Historically, garden urns have been showing up in gardener’s yards for millenia and may have been incorporated into early Roman and Greek gardens. The Syrian amphora is a common urn style today and was adopted by the Romans and Greeks as drinking pitchers or containers for many of their liquid resources.
I can imagine some creative gardener in 14th century BC utilising a leaking amphora as a garden ornament and thus the trend started.
Today garden urns are predominantly used in the formal garden setting. Large urns, or vases as some may prefer, often sit atop walls or plinths and add a very regal dimension to the garden. Often they are design elements used purely by themselves while nowadays many gardeners are exploring their usability by planting inside them as well.
Succulent plants lend themselves very well to being contained within garden urns. Masses of echeveria or a statuesque agave or even an unholy, and very sharp, crown of thorns (Euphorbia milii) prove to be wonderful growing companions inside these urns.
If you’re thinking about adding one, or two, to your garden then be aware that they’re not usually cheap. Even though many of them are made out of fibreglass (to reduce the weight) or concrete (cheaper) you’re unlikely to find many new offerings constructed of ceramic pottery these days. Even if you did, you would find that they probably won’t last the distance in an outdoor setting and crack within the first year or two.
How to use garden urns
Garden urns are best used as focal points which is often why they are used in the formal garden. Whether they are used to embrace a set of stairs or solely sitting on a plinth in the middle of a garden bed they will instantly draw your eye and attention.

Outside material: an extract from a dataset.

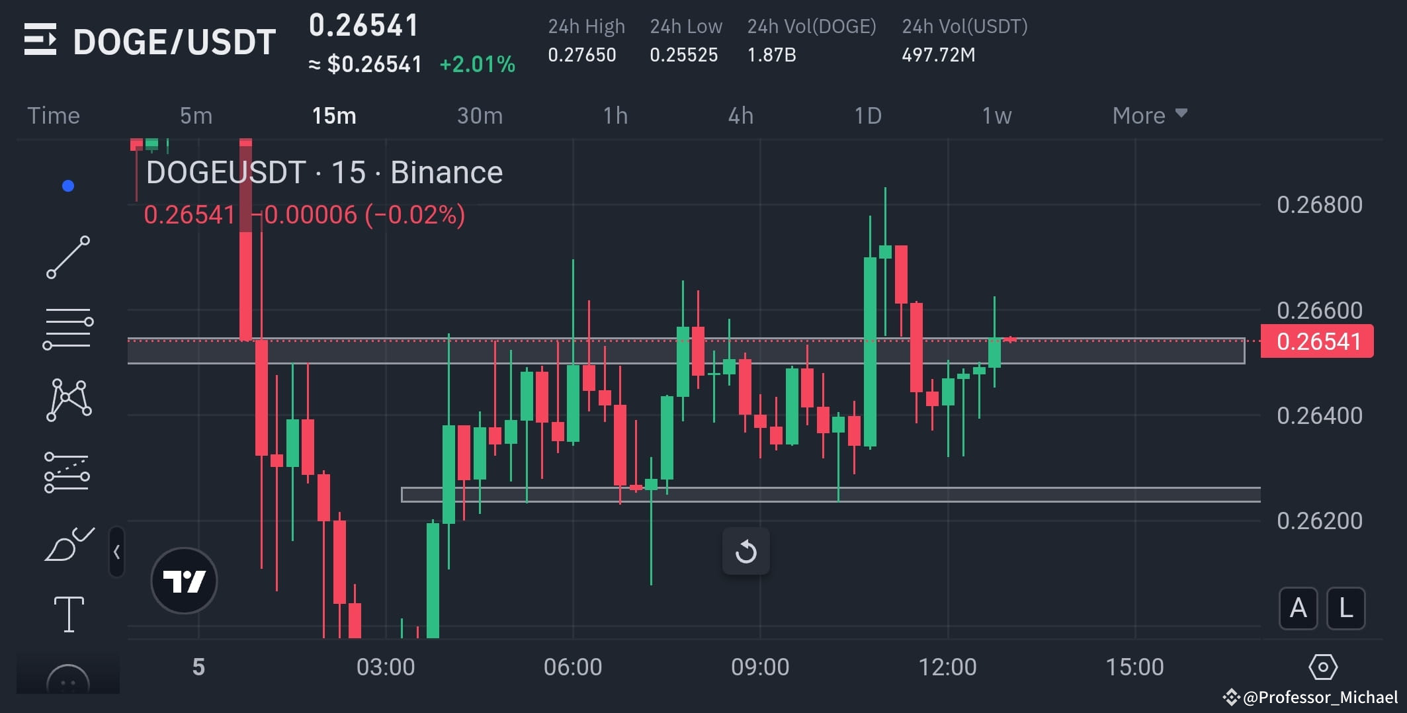Screen dimensions: 1407x713
Task: Switch to the 4h timeframe tab
Action: (x=741, y=114)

They work best when they are given some room to show off as well. In the garden steps setting they are allowed to be on display because they break up the architecture of the stairs. As a focal point they need some room to be admired and enjoyed and work well with a paved perimeter.
If you plan to use your garden urns as containers then consider wisely which plants may be accomodated inside them. Low maintenance succulents or ornamental grasses lend themselves well and the architecture of the plant can really accentuate the beauty of the urn. Plants that offer a little height as well as a compact, or weeping, growing habit work the best.
Another graceful use of garden urns is like the one pictured above where they are incorporated into the garden and set the scene of ravaged history. Allowing them to be half-buried or covered with mosses adds some old-worldiness to the design and can help age a new garden considerably.
Points to consider when designing with garden urns
- Size: If your garden is on the small-size then find a garden urn that fits in with it rather than hogs all the attention.
- Colour: If you have a mosaic of plants that screams colour then take advantage of a brightly shaded ceramic pot. Otherwise, traditional white, bronze or copper hues may fit in better with your surroundings.
- Shape: Tall thin urns work in smaller gardens while stumpier urns and vases need larger grounds to be accomodated.
- Weight: If you plan to grow plants in your garden urns then opt for lighter fibreglass or resin vases if you need to move these indoors for winter. If you expect that they will never move from their designated garden spot then weight won’t matter as much and you can select the cheaper concrete alternatives quite comfortably.
However you choose to use garden urns in your yard always take some time to contemplate the alternatives. If you’re permitted, take a few home and try them in your different scenarios before buying. At least this way you’ll know that you’ve made a good choice.